Debido a la ausencia de nutrientes, la vida es muy escasa en esos entornos. La luz solar no llega y por tanto, algas y plantas son inviables. Sin una producción primaria firme, los ecosistemas se sostienen con gran dificultad; apenas se nutren de la materia orgánica que se deposita, paulatina y lentamente, y en muy poca cantidad, desde aguas más superficiales, o arrastrada por las corrientes.
El Titanic es una excepción por un buen motivo: abundantes restos de materia orgánica—en forma de madera, cuerpos de animales y personas, y bacterias— fueron arrastrados al fondo junto con los restos, proporcionando a los animales sustento abundante para proliferar.
Sin embargo, el alimento se agota. Hay algo más en el Titanic que proporciona nutrientes a su particular y extraño ecosistema. Una bacteria descubierta en el pecio del Titanic, en el año 2010, por los investigadores españoles Cristina Sánchez Porro y Antonio Ventosa, de la Universidad de Sevilla, y Henrietta Mann y Bhavleen Kaur, de la Universidad de Dalhousie, Canadá, puede ser la respuesta. Fue bautizada como Halomonas titanicae. Una bacteria que habita el fondo abisal, que tiene la capacidad de quimiolitotrofía: obtienen su energía a partir de la oxidación del azufre, y en el proceso, degradan metales como el hierro, muy abundante en los restos del naufragio, formando rústicos, unas estructuras similares a carámbanos, compuestas de metal oxidado en descomposición y bacterias.
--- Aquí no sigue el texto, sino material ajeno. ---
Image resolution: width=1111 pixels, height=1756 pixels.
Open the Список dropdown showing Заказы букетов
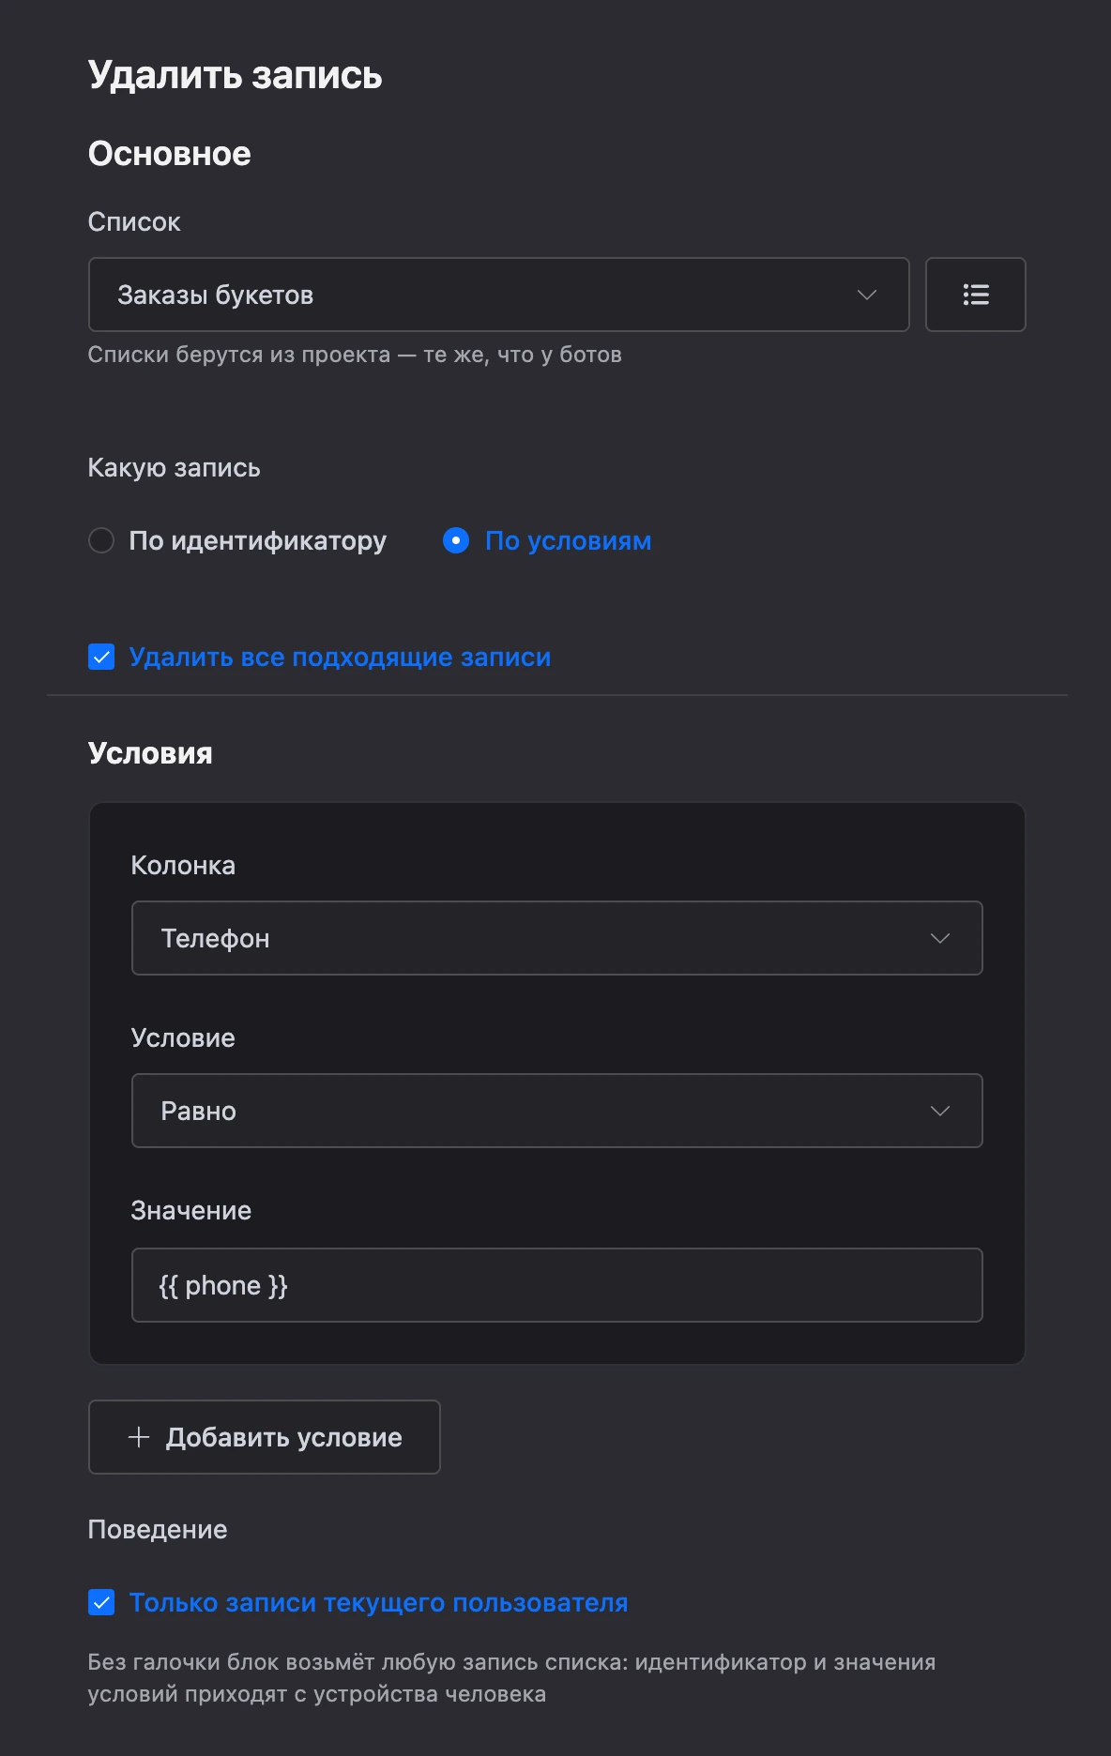tap(499, 295)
Aunque hoy se sabe que H. titanicae es una bacteria prácticamente ubicua en el fondo marino, la gran cantidad de recursos que proporcionó el Titanic puede sostener poblaciones masivas de esta bacteria, que a su vez sirvan como base para un ecosistema inusualmente rico. De hecho, aquella gorgonia hallada por Vinogradov en 1991, que no ha dejado de crecer, se asienta sobre una barandilla totalmente colonizada por estas bacterias. Un ecosistema que se sostiene, literalmente, a costa de devorar el Titanic.